# Has anyone shot at the Ben Avery Archery Range in Arizona?



## R1STEER (Feb 12, 2009)

It's a nice setup. Targets out to 70 yards, pavilion and tables set up, bow scale, broadhead range and field course. I would suggest buying some arrow lube, the targets are compressed carpet and hard to remove arrows from sometimes, unless they changed recently. Overall, a very nice range.


----------



## archer_nm (Mar 29, 2004)

There is a full field range also


----------



## MustangLassie (Aug 24, 2011)

Sounds excellent. And you just show up and pay to shoot? I will probably give them a call once I have a firm date. 
I have arrowsnot in my quiver, it's good stuff  I shoot compressed carpet at Durham County.


----------



## R1STEER (Feb 12, 2009)

MustangLassie said:


> Sounds excellent. And you just show up and pay to shoot? I will probably give them a call once I have a firm date.
> I have arrowsnot in my quiver, it's good stuff  I shoot compressed carpet at Durham County.


Yes, just show up and pay. Used to be $6 for the day, probably increased since the last time I was there.


----------



## zachbb42 (Dec 24, 2008)

$7 a day now but they also have a 3d course set up also. Really nice range


Sent from my iPhone using Tapatalk


----------



## huteson2us2 (Jun 22, 2005)

If you visit the East Mesa area, try the Usery Park archery range. It has everything that Ben Avery has and cost about $8.00 for the day and includes some great hiking trails. There are several excellent indoor ranges also in the Phoenix area.


----------



## MustangLassie (Aug 24, 2011)

Excellent! It's about time I branched out


----------



## Wyattwithabow (Nov 3, 2013)

Snakes, lots of snakes and bees lots of bees!


----------



## sclampa (Sep 18, 2005)

I live 10mins away and this time of year is a great time to go out to Ben Avery! Snakes hibernating and the temp is great!!


----------



## Wyattwithabow (Nov 3, 2013)

sclampa said:


> I live 10mins away and this time of year is a great time to go out to Ben Avery! Snakes hibernating and the temp is great!!


They should hold the as cup this time of year !


----------



## huteson2us2 (Jun 22, 2005)

Lived in Washington for 60 years before I moved to Arizona. Got used to the snakes and bees real quick once I started shooting here. Look at the ground as you walk and avoid any sticks you see. I was surprised to see that the snakes almost always look like sticks and not coiled ready to strike like in the movies.

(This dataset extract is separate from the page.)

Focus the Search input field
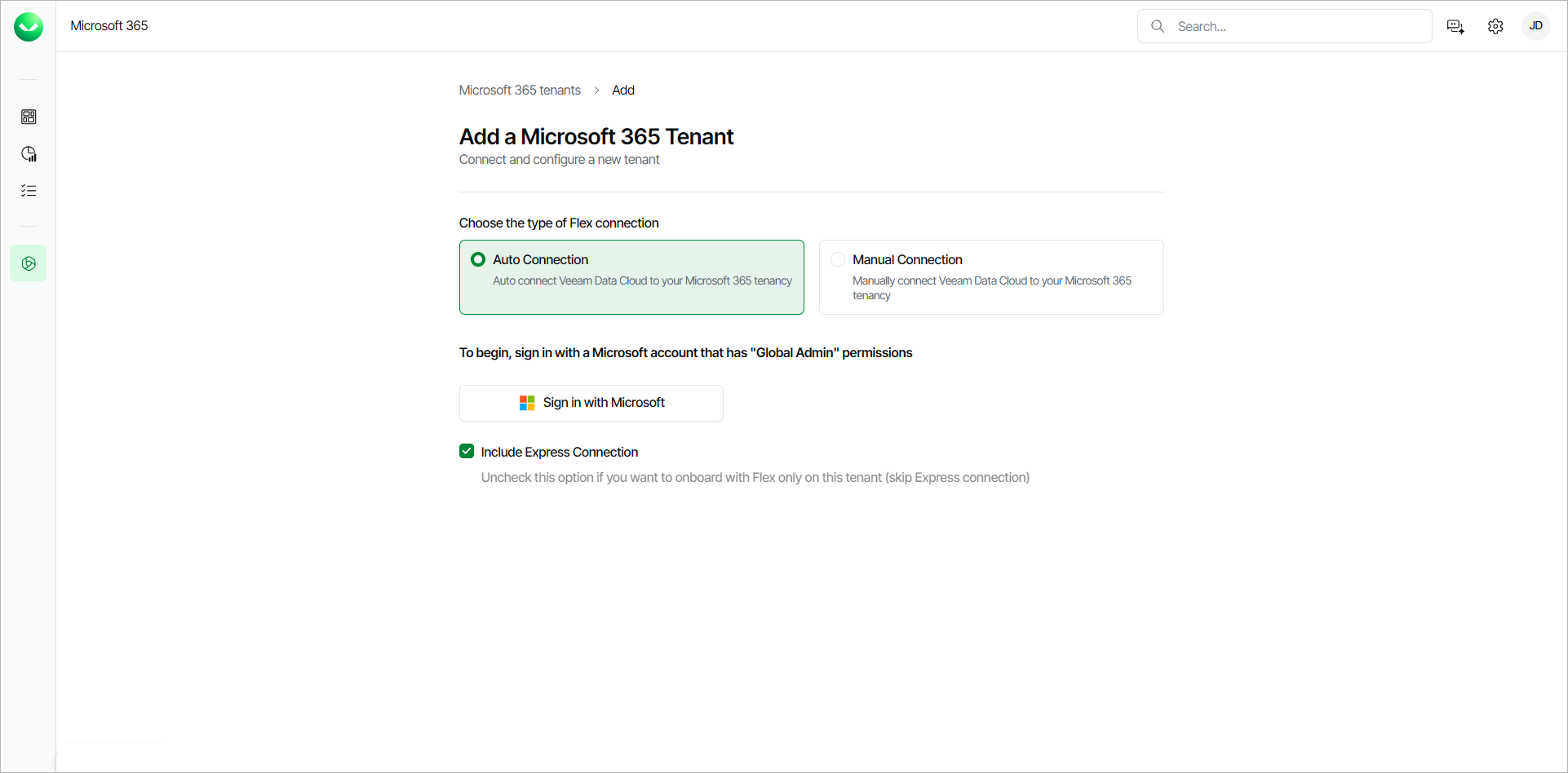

I have seen numerous snakes, scorpions, bees, and other nasties but they become like Washington slugs. You just get used to them and learn not to step on them. Now if only they could do something about the wind. I still cannot shoot decent in the wind even after two years here. But where else can you shoot outdoor tournaments from October to May?


----------



## sclampa (Sep 18, 2005)

If you have your own targets you can go to the public land behind the Wet n Wild water park off Pinncle peak road. I go there alomst every weekend with no issues, even had an officer stop by and check on us. He talked my brother and myself for 30 minutes about deer hunting and wished us a good day. We always leave everything as we found it and its free.


----------